BRANO FORNITO.

++++++

Questo dicono — nella versione riportata dalle agenzie di stampa — le tabelle dell’Eurostat, l’agenzia europea di statistica, sugli stipendi medi lordi annuali riferiti ad aziende con più di 10 dipendenti nel campo dell’industria, delle costruzioni, dei servizi e del commercio. E disegnano un continente salariale dove l’Italia sta, appunto, nella fascia delle posizioni più basse. Forse non sono tutti dati univoci, perché certe statistiche riguardanti l’Italia sembrano fermarsi al 2006, mentre altri Paesi vengono “fotografati” anche nel 2009 e più oltre, rendendo obiettivamente difficile un raffronto omogeneo.
Ma in ogni caso, qualche manciata di decimali e un anno in più o in meno non cambiano la realtà di fondo: in generale l’Italia si colloca con i suoi salari al dodicesimo posto dell’Eurozona, a stento supera il Portogallo, Malta, la Slovenia e la Slovacchia. Lo stipendio annuo, lordo, che l’Italia offre ai suoi lavoratori è in media di 23.406 euro, mentre la Germania arriva a 41.100 euro; il Lussemburgo a 48.174, l’Olanda a 44.412, la Francia (nel 2010) a 34.132 euro. La Grecia, prima dell’allarme bancarotta e della grande stangata che ne è seguita, stava a quota 29.160 e ora è «precipitata» drammaticamente a 11.064 euro (922 euro al mese). In testa a tutti veleggiano la Danimarca (56.044), e la Norvegia che ancora non fa parte della Ue (51.343). «In Italia abbiamo salari bassi e un costo del lavoro comparativamente elevato — ha commentato il ministro del lavoro Elsa Fornero —. Bisogna scardinare questa situazione, soprattutto aumentando la produttività». «Le diamo ragione — ha ribattuto Francesco Boccia del Pd — ma l’obiettivo da lei indicato sarà un vero e proprio miraggio se non aumentano a loro volta i salari netti, attraverso la diminuzione immediata della pressione fiscale su quelli più bassi». E una parola ha voluto spenderla anche Pasquale Cafagna, del sindaco di polizia Siulp: «I nostri stipendi medi non superano i 1.500 euro. Noi siamo in braghe di tela, speriamo che la trasparenza del governo Monti voglia dire anche riduzione di stipendi spropositati come quelli di manager pubblici e politici». Non solo i salari in Italia sono bassi ma sono anche impiegati più o meno all’80% per le spese giornaliere, dice Carlo Pileri dell’Adoc (Associazione per la difesa e l’orientamento del consumatore): «Gli italiani spendono in media ogni giorno circa 37 euro e cioè il 79,5% del proprio reddito quotidiano al netto delle tasse».

++++++

OBIETTIVO DICHIARATO A. Riporta senza alcuna modifica la parte del brano sugli stipendi in Europa che comincia con "Questo dicono —" e prosegue fino a "un raffronto omogeneo.".

++++++

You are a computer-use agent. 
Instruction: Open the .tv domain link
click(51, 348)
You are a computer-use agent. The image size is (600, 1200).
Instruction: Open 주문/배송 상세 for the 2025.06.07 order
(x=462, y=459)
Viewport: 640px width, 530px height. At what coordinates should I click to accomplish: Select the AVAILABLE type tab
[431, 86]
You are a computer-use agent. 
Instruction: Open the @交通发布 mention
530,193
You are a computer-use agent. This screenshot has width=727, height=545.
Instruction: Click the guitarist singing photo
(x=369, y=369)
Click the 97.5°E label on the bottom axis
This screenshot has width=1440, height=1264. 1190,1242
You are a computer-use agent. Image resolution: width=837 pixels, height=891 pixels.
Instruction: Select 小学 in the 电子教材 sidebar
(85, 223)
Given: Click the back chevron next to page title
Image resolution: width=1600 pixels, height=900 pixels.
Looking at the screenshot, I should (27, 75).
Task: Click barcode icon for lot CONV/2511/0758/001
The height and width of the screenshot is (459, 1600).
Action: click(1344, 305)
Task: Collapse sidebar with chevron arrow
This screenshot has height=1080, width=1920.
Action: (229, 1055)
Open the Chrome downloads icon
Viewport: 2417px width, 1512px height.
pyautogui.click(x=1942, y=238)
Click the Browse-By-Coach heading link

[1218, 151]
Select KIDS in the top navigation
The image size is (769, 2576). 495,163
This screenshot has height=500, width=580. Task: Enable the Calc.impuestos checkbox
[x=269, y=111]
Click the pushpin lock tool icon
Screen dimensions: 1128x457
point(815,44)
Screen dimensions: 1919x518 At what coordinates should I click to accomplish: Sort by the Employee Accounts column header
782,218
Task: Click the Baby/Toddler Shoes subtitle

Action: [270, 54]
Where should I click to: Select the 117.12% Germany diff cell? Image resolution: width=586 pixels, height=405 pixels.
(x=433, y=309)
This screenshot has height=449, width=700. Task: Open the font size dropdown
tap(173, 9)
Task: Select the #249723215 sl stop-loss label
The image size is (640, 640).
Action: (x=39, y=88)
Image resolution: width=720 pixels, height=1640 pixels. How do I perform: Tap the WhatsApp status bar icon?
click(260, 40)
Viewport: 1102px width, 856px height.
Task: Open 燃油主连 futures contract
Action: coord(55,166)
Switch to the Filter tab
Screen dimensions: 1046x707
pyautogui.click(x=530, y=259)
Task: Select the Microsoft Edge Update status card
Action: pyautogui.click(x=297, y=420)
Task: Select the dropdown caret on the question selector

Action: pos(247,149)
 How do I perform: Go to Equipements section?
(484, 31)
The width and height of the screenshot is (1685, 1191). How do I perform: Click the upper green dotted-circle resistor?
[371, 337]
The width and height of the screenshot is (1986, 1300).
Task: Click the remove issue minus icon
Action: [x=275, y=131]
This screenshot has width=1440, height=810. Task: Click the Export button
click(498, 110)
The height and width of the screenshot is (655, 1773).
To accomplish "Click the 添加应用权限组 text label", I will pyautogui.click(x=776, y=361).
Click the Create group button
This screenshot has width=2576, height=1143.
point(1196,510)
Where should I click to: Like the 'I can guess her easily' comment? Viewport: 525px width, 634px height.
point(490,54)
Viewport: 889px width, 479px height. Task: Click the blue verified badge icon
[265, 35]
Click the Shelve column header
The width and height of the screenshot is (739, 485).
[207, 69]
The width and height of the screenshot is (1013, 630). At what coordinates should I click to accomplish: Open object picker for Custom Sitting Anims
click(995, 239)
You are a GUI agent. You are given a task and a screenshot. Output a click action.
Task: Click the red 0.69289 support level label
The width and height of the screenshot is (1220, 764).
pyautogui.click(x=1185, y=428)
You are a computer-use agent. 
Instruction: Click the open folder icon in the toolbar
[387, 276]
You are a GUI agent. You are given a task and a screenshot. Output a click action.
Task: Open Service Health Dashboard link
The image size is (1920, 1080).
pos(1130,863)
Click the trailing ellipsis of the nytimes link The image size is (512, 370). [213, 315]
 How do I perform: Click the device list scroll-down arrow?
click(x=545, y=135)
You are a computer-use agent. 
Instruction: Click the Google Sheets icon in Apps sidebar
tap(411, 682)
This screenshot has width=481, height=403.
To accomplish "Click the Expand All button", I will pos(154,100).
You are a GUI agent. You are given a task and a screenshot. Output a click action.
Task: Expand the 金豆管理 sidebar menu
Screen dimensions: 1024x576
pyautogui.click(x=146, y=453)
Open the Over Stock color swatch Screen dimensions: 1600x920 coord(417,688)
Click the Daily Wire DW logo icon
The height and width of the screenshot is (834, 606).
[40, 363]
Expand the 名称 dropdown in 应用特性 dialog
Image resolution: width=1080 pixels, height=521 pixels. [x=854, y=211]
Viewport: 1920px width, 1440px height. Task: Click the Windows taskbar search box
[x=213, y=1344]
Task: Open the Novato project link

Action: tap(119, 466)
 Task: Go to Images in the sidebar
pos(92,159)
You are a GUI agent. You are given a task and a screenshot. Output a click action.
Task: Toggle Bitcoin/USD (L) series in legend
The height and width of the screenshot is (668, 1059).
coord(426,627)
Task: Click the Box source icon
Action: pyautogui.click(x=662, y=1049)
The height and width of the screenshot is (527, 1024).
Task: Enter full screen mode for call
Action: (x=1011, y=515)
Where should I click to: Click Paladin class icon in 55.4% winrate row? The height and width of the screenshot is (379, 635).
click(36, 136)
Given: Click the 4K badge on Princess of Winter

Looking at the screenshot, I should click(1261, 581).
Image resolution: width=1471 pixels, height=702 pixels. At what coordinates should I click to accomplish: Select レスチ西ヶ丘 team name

++++++

OBIETTIVO DICHIARATO B. Ricopia tali e quali le righe dell'elenco, a partire da quella che contiene "Viewport: 640px width, 530px" fino a quella che contiene "Looking at the screenshot, I should (27, 75).", entrambe incluse.

RISULTATO ATTESO A.
Questo dicono — nella versione riportata dalle agenzie di stampa — le tabelle dell’Eurostat, l’agenzia europea di statistica, sugli stipendi medi lordi annuali riferiti ad aziende con più di 10 dipendenti nel campo dell’industria, delle costruzioni, dei servizi e del commercio. E disegnano un continente salariale dove l’Italia sta, appunto, nella fascia delle posizioni più basse. Forse non sono tutti dati univoci, perché certe statistiche riguardanti l’Italia sembrano fermarsi al 2006, mentre altri Paesi vengono “fotografati” anche nel 2009 e più oltre, rendendo obiettivamente difficile un raffronto omogeneo.

RISULTATO ATTESO B.
Viewport: 640px width, 530px height. At what coordinates should I click to accomplish: Select the AVAILABLE type tab
[431, 86]
You are a computer-use agent. 
Instruction: Open the @交通发布 mention
530,193
You are a computer-use agent. This screenshot has width=727, height=545.
Instruction: Click the guitarist singing photo
(x=369, y=369)
Click the 97.5°E label on the bottom axis
This screenshot has width=1440, height=1264. 1190,1242
You are a computer-use agent. Image resolution: width=837 pixels, height=891 pixels.
Instruction: Select 小学 in the 电子教材 sidebar
(85, 223)
Given: Click the back chevron next to page title
Image resolution: width=1600 pixels, height=900 pixels.
Looking at the screenshot, I should (27, 75).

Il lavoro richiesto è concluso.